(Collected data entries)
__________
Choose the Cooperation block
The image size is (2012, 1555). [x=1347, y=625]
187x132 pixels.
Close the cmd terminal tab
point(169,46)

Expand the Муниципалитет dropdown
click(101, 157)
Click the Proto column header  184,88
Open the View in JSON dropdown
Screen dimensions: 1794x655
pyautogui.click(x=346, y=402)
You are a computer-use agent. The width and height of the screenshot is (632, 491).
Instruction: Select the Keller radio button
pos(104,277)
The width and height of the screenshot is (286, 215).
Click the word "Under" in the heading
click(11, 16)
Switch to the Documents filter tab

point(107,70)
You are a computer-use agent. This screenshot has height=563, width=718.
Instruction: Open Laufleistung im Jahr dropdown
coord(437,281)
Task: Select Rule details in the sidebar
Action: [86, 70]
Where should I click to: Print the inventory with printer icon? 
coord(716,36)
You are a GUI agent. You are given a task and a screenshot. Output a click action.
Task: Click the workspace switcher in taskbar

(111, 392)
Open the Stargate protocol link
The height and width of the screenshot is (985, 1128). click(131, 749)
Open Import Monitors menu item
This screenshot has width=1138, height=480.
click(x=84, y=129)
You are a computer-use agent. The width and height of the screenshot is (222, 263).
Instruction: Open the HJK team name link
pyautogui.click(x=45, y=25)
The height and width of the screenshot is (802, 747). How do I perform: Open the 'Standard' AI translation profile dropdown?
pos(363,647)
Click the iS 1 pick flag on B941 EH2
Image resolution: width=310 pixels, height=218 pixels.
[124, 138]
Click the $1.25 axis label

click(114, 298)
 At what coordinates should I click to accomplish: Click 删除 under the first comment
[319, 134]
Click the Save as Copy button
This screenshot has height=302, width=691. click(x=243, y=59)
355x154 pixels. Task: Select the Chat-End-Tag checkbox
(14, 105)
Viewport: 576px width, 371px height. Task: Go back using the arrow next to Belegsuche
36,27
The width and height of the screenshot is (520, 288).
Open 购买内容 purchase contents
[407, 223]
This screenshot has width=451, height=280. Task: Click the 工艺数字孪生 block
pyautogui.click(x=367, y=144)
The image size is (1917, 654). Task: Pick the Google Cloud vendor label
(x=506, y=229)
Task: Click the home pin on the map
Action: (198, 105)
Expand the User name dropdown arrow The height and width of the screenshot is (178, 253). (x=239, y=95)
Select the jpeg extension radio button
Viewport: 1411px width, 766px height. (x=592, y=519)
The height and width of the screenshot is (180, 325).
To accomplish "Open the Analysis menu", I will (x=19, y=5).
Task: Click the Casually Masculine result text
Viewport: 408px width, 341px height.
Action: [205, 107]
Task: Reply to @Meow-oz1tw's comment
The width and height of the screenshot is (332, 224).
__________
Work task: In exact wording, restate the lines of the data above from the first through the one holding "You are a GUI", and stop after that line.

Answer below:
Choose the Cooperation block
The image size is (2012, 1555). [x=1347, y=625]
187x132 pixels.
Close the cmd terminal tab
point(169,46)

Expand the Муниципалитет dropdown
click(101, 157)
Click the Proto column header  184,88
Open the View in JSON dropdown
Screen dimensions: 1794x655
pyautogui.click(x=346, y=402)
You are a computer-use agent. The width and height of the screenshot is (632, 491).
Instruction: Select the Keller radio button
pos(104,277)
The width and height of the screenshot is (286, 215).
Click the word "Under" in the heading
click(11, 16)
Switch to the Documents filter tab

point(107,70)
You are a computer-use agent. This screenshot has height=563, width=718.
Instruction: Open Laufleistung im Jahr dropdown
coord(437,281)
Task: Select Rule details in the sidebar
Action: [86, 70]
Where should I click to: Print the inventory with printer icon? 
coord(716,36)
You are a GUI agent. You are given a task and a screenshot. Output a click action.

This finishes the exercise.